Aplikasi
Biologi molekuler dalam Meningkatkan Produksi dan Kualitas Tanaman Karet (Hevea brasiliensis)
MAKALAH
Disusun untuk Memenuhi Tugas Individu pada Mata Kuliah Biologi
molekuler Semester
Empat yang Diampu oleh Bapak Dr. Sunarno, S.Si, M.Si.
Oleh:
Kelas
C
JURUSAN BIOLOGI
FAKULTAS SAINS DAN
MATEMATIKA
UNIVERSITAS DIPONEGORO
SEMARANG
2014
BAB
I
PENDAHULUAN
1.1 Latar Belakang
Perkembangan Biologi Molekul telah
memberikan harapan besar, terbukti dengan banyak isu biologi dapat
dipecahkan, yang sebelumnya tidak atau kurang berhasil dilakukan, dengan cara
konvensional. Tidak hanya hal-hal baru yang dapat ditemukan, akan tetapi
pemecahan masalah dapat dicapai dalam waktu yang lebih singkat dan lebih
akurat. Perkembangan bioteknologi yang telah berhasil memproduksi aneka hasil
dari mikroorganisme dari tingkat fermentasi tradisional ke tingkat industri
(pangan, farmasi, kimia), bahkan mikroorganisme yang sudah dipunyai para
peneliti dimanipulasi sedemikian dengan metode Biologi Molekul untuk
menghasilkan produk-produk baru yang lebih unggul lagi yang tidak toksik untuk
manusia, hewan, dan tumbuhan. Mengenai permasalahan tumbuhan, tingginya
permintaan dunia akan karet alam menyebabkan para peneliti melakukan upaya dalam meningkatkan produksi
karet alam maupun mencari atau
menghasilkan klon-klon unggul yang tahan terhadap penyakit dan
mempunyai produksi yang tinggi. Oleh
Karena pentingnya peran biomolekuler
terhadap pertanian maka penulis mengangkat makala dengan juudul
1.2 Rumusan Masalah
1.2.1
Apa pengertian Klon?

_PETUNJUK PENGERJAAN_
- A) Berdasarkan makalah tentang tanaman karet, apa yang menyebabkan para peneliti berupaya meningkatkan produksi karet alam?
- B) Terjemahkan kalimat berikut dari makalah tentang tanaman karet ke dalam bahasa Inggris: "Tidak hanya hal-hal baru yang dapat ditemukan, akan tetapi pemecahan masalah dapat dicapai dalam waktu yang lebih singkat dan lebih akurat."
- C) Lanjutkan makalah tentang tanaman karet mulai dari kalimat terakhir yang ditampilkan.

[Entri Tersimpan]

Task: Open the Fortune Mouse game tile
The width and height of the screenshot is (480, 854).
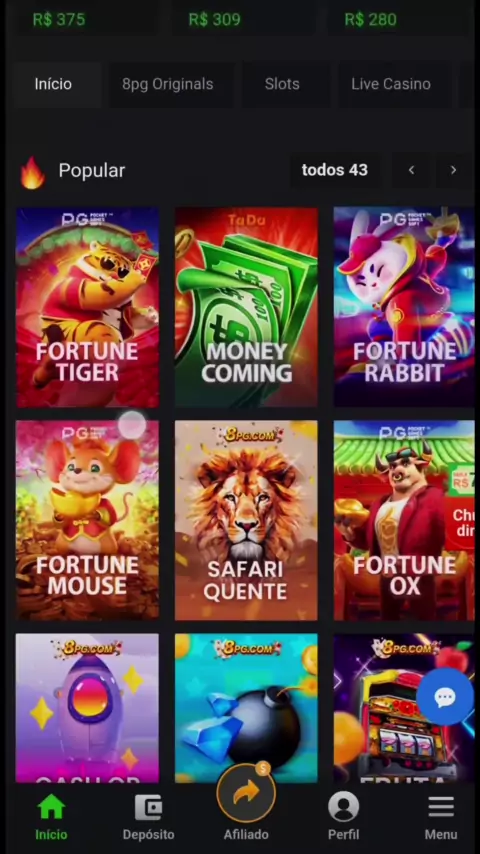Action: (x=87, y=520)
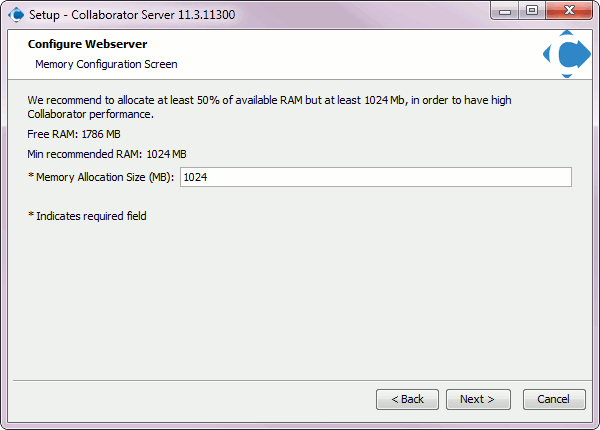The height and width of the screenshot is (430, 600).
Task: Click the Memory Configuration Screen subtitle
Action: (106, 64)
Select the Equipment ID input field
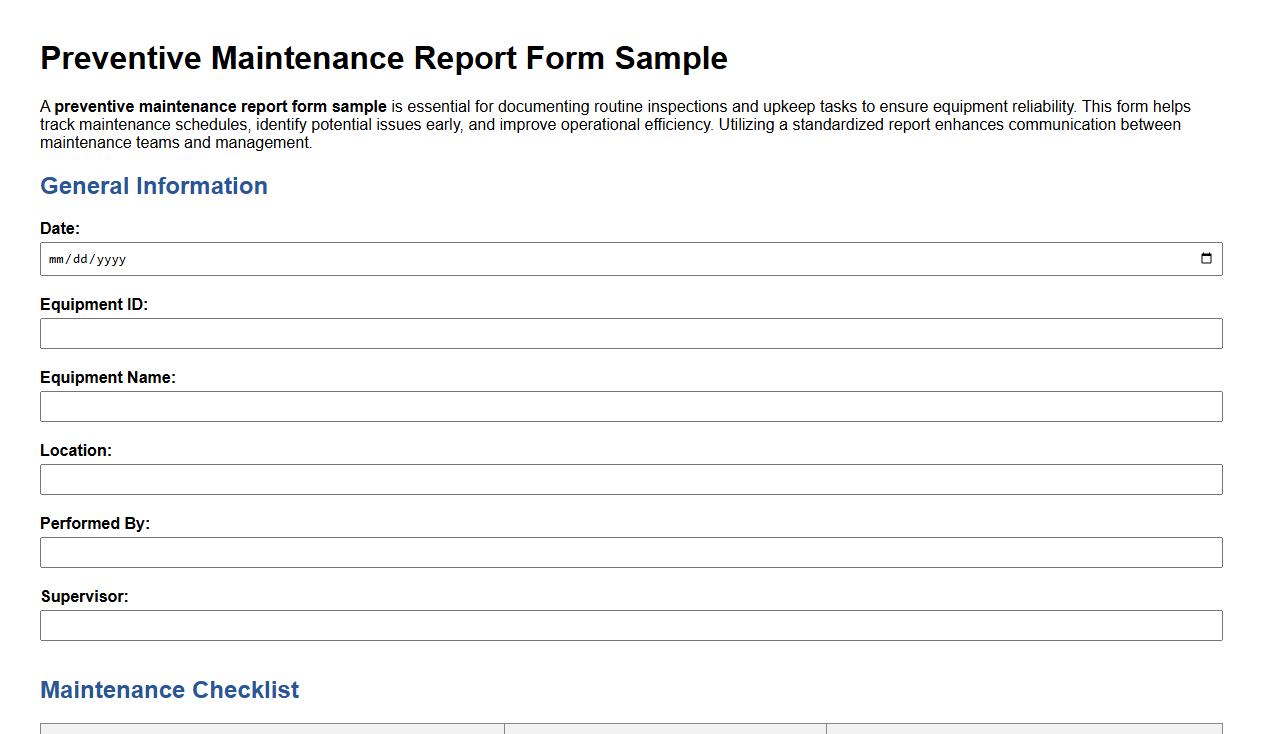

_JAWABAN_
- A) Tingginya permintaan dunia akan karet alam.

- B) Not only can new things be discovered, but problems can also be solved in a shorter time and more accurately.

- C)
1.2.2
Bagaimana aplikasi biologi molekuler dalam
meningkatkan produksi dan kulitas tanaman karet?
1.3 Tujuan
1.3.1
Mengetahui pengertian klon.
1.3.2
Mengetahui aplikasi biologi molekuler dalam
meningkatkan produksi dan kulitas tanaman karet.
BAB
II
Aplikasi
Biologi Molekular dalam meningkatkan produksi dan kualitas tanaman Karet (Hevea
brasiliensis)
2.1 Pengertian Klon
Klon
berasal dari kata klόόn (yunani), yang artinya tunas.Kloning adalah tindakan
menggandakan atau mendapatkan keturunan jasasd hidup tanpa fertilisasi, berasal
dari induk yang sama, mempunyai susunan (jumlah dan gen) yang sama dan
kemungkinan besar mempunyai fenotip yang sama. Sekitar satu abad lalu, Gregor
Mendel merumuskan aturan-aturan menerangkan pewarisan sifat-sifat biologis.
Sifat-sifat organisme yang dapat diwariskan di atur oleh suatu faktor yang
disebut gen, yaitu suatu partikel yang berada di dalam suatu sel, tepatnya di
dalam kromosom. Gen menjadi dasar dalam perkembangan penelitian genetika
meliputi pemetaan gen, menganalisis posisi gen pada kromosom. Hasil penelitian
lebih berkembang baik diketahuinya DNA sebagai material genetik beserta
strukturnya, kode-kode genetik, serta proses transkripsi dan translasi dapat
dijabarkan. Suatu penelitian rekomendasi atau rekayasa genetika ynag inti
prosesnya adalah kloning gen, yaitu suatu prosedur unutk memperoleh replika
yang dapat sama dari sel atau organisme tunggal.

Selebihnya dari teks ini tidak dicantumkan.